As soon as Saltburn was released, a selection of infamous scenes began haunting TikTok and the wider Internet. They provoked horror, disgust and discomfort, challenging cinematic norms and sparking debate around what could and could not be shown in blockbuster films. Whilst the graveyard scene is very clearly Wuthering Heights inspired, the others seemed to spawn from nowhere within the literary canon.
The bathtub scene seems to have caused the most division – some claimed it wasn’t that bad, some were utterly disgusted. In the spirit of honesty, I gagged when I watched it, especially when Oliver started to slurp from the drain. The scene builds up slowly in typical Gothic fashion, disturbing undertones set when Oliver walks down the hallway to the sound of Felix pleasuring himself, lit from the side in red. It set up for what had the potential to be a revealing scene about Oliver’s character and motive. Instead, the payoff is visceral disgust. From the second Oliver touches the bathtub water, the scene escalates exponentially, from rubbing his face in the water, to drinking it, to licking it up as it runs down the drain. And yet, looking back, it tells you nothing about Oliver – or at least, nothing that makes sense once the final plot twist is revealed.

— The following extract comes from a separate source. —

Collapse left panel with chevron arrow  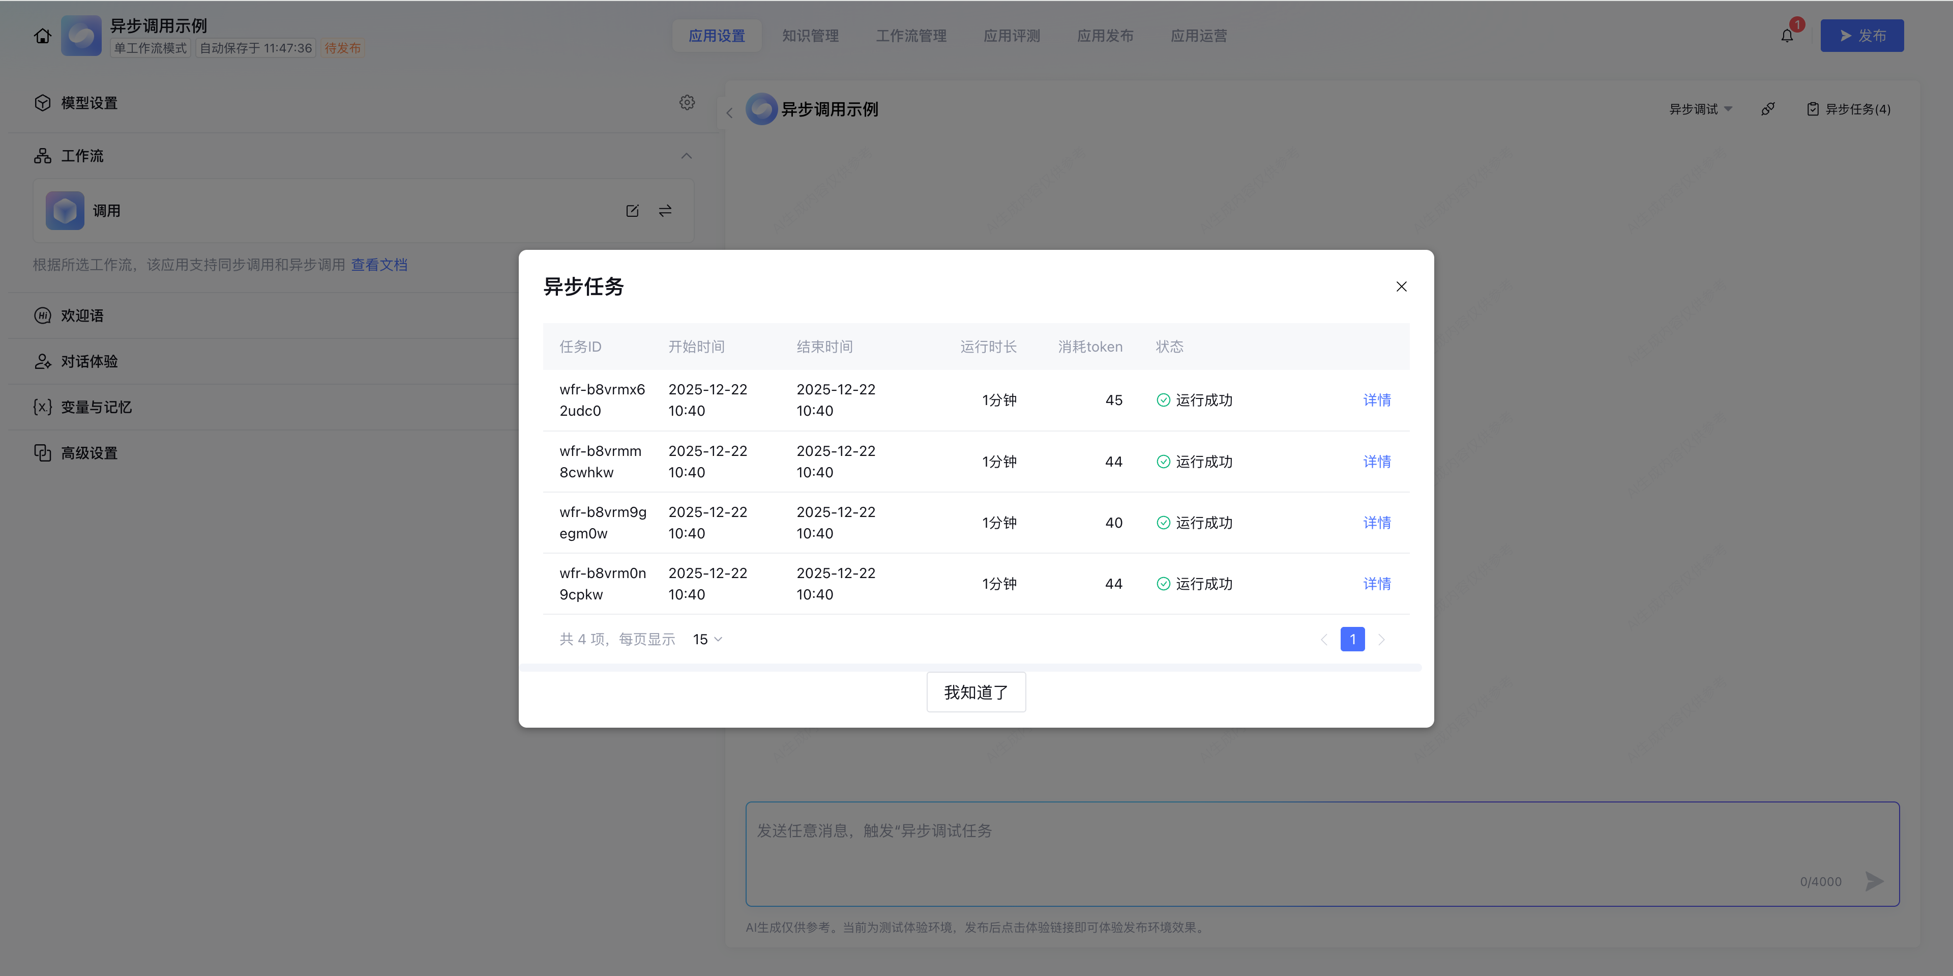pos(729,113)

Perhaps the scene works to reinforce the struggle between wanting to be someone versus wanting someone. But it does not align with the character that Oliver proves to be. He is a watcher, a lurker, a shadow. Yet this scene undermines that. It is a risk that makes no sense to take, one that exposes his insanity to the audience too early and renders the rest of the film anti-climactic. It served to provoke conversation about how surprising the scene was in the form of TikTok voiceovers and y2k edits rather than build upon Oliver as a multifaceted character.

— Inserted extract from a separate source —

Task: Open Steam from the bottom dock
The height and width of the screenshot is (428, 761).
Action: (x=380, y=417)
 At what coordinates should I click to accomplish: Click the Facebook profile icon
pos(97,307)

Saltburn sells out to shock factor. It is what makes the film memorable in the age of media saturation and exponentially-diminishing attention spans, how it engraves itself into the mind of its watcher. And yet, it is through this shock factor that the film ends up sucking. It deliberately sheds its emotional complexity and the mystery that decorates the film at first for a too-satisfying resolve. This is not to say I hated it – it’s a fun watch. But, Saltburn, you could have been so much better.